- WRITTEN TASK: Count the lines in the data below that contain the string "give", treating uppercase and lowercase as different. Reply with the number alone.

Stored data:

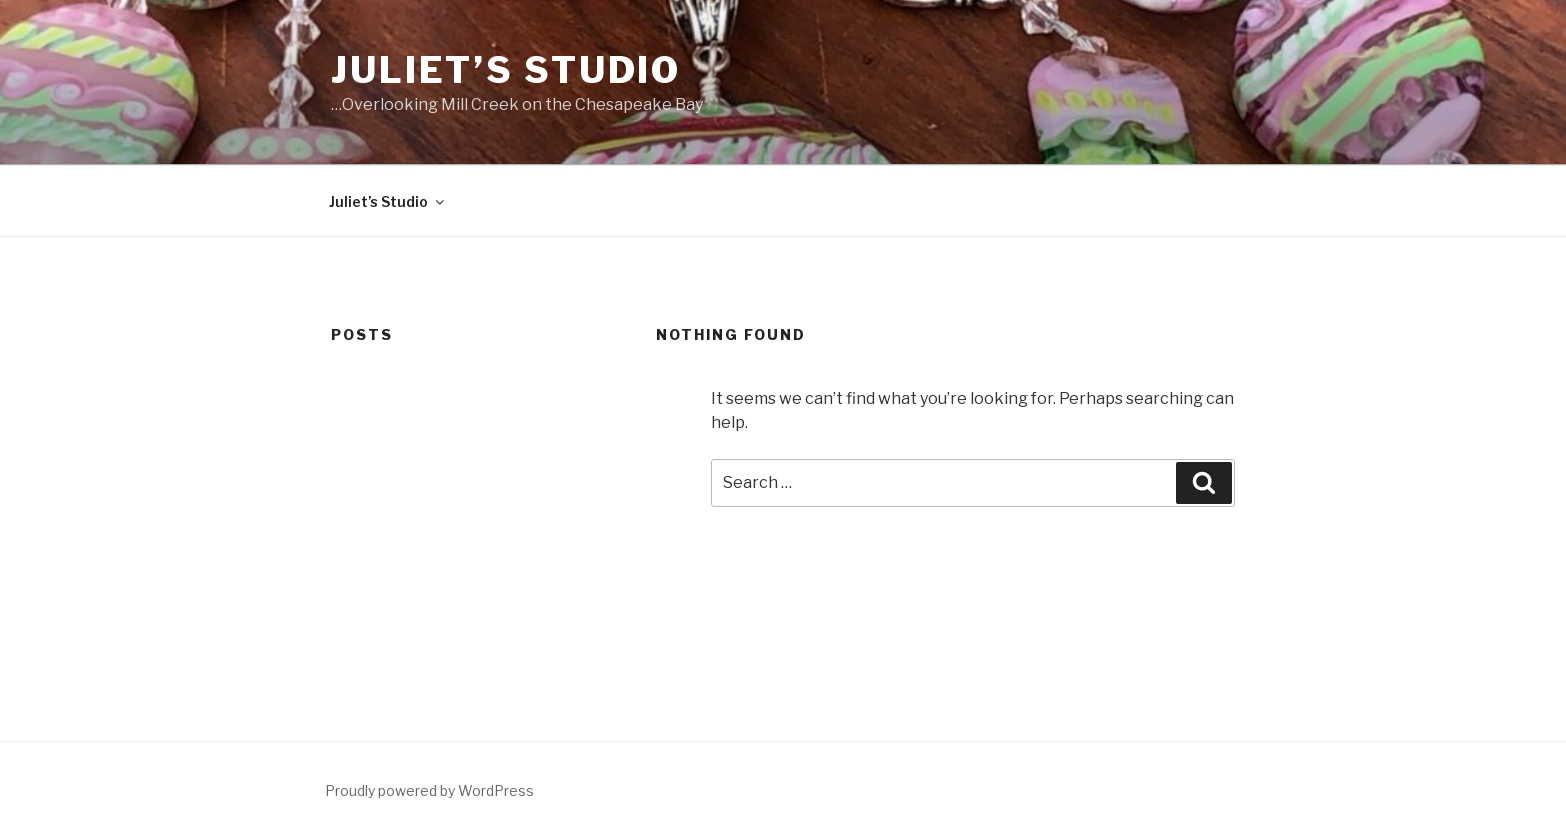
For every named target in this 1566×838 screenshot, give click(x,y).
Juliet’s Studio (506, 70)
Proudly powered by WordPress (429, 790)
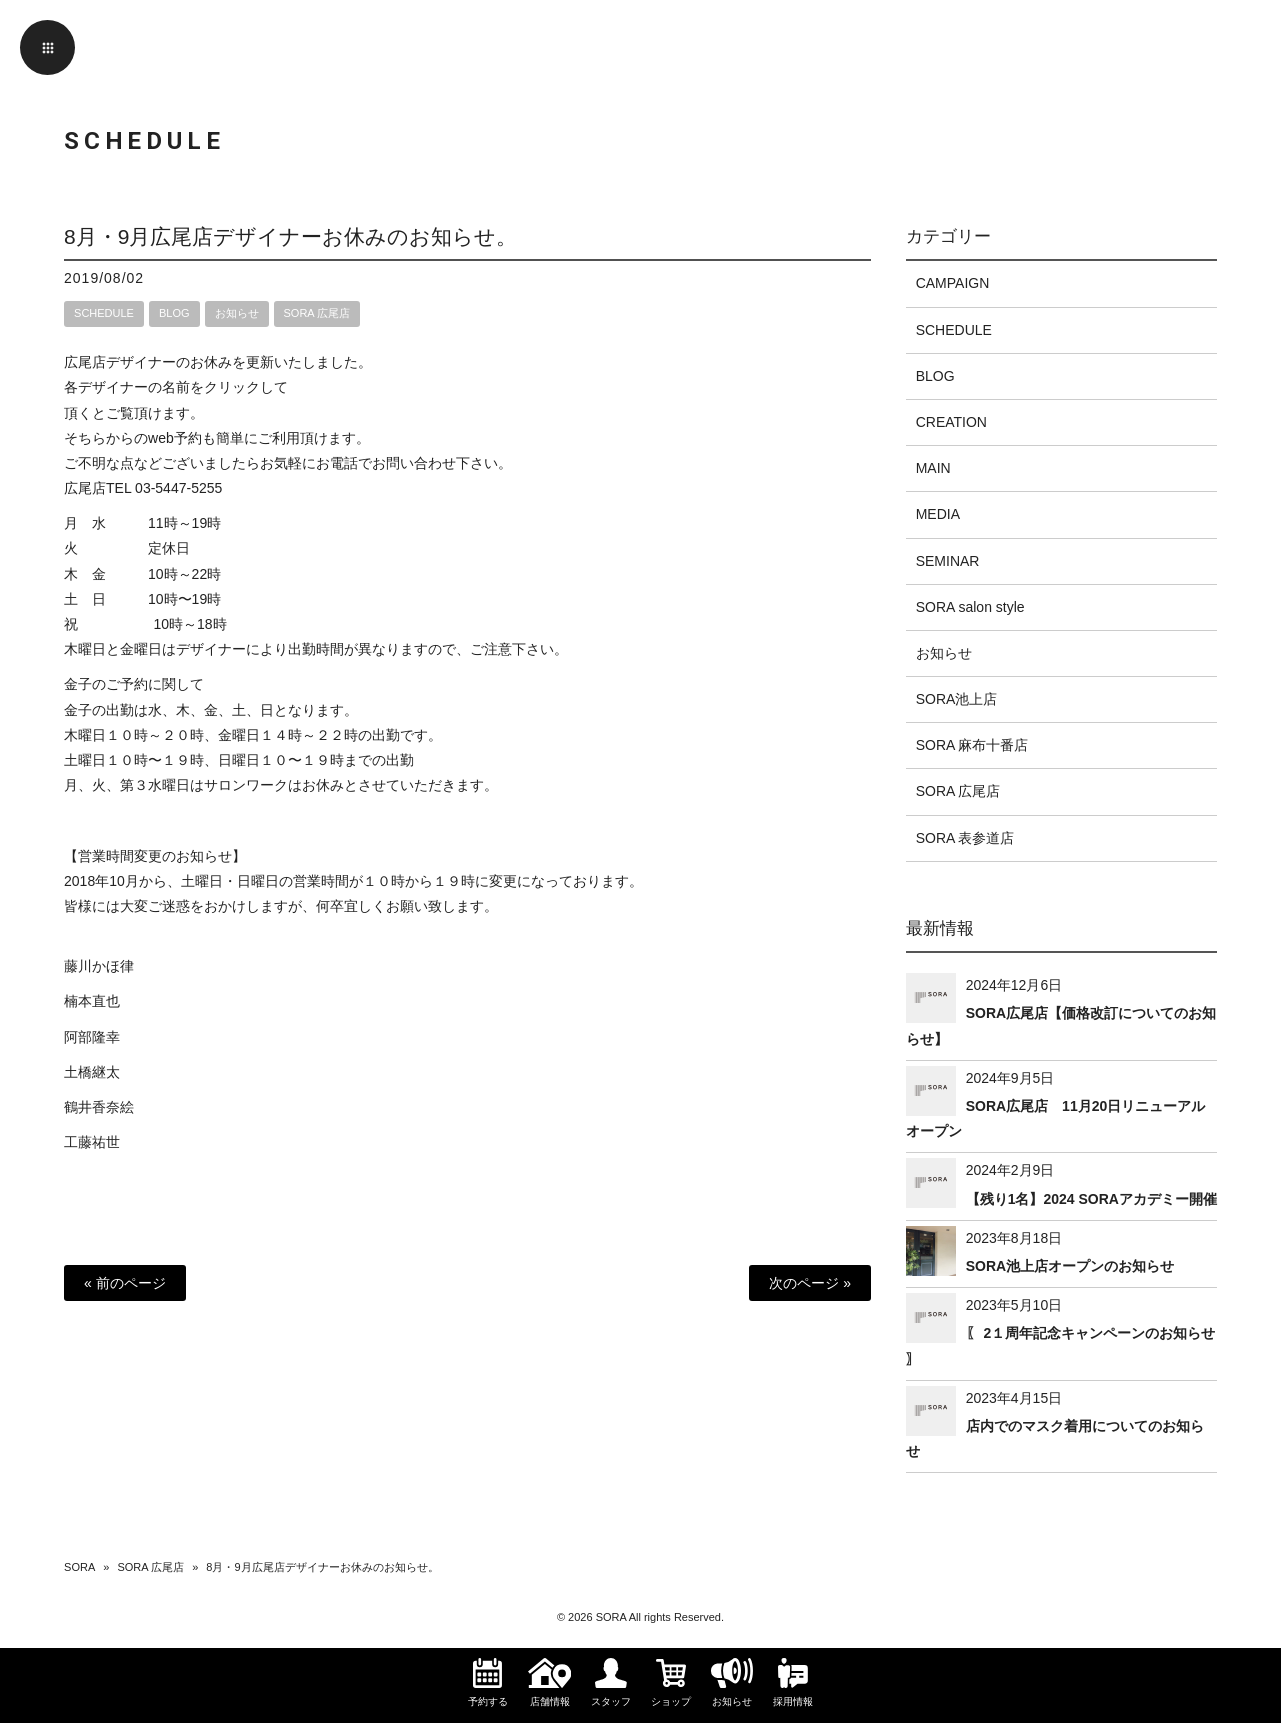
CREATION (951, 422)
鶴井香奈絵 (99, 1107)
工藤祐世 (92, 1142)
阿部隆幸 (92, 1037)
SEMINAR (948, 561)
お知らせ (237, 313)
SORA (79, 1567)
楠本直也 (92, 1001)
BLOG (174, 313)
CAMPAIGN (953, 283)
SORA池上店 (957, 699)
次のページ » (810, 1283)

- RESPONSE FOR THIS EXERCISE: 1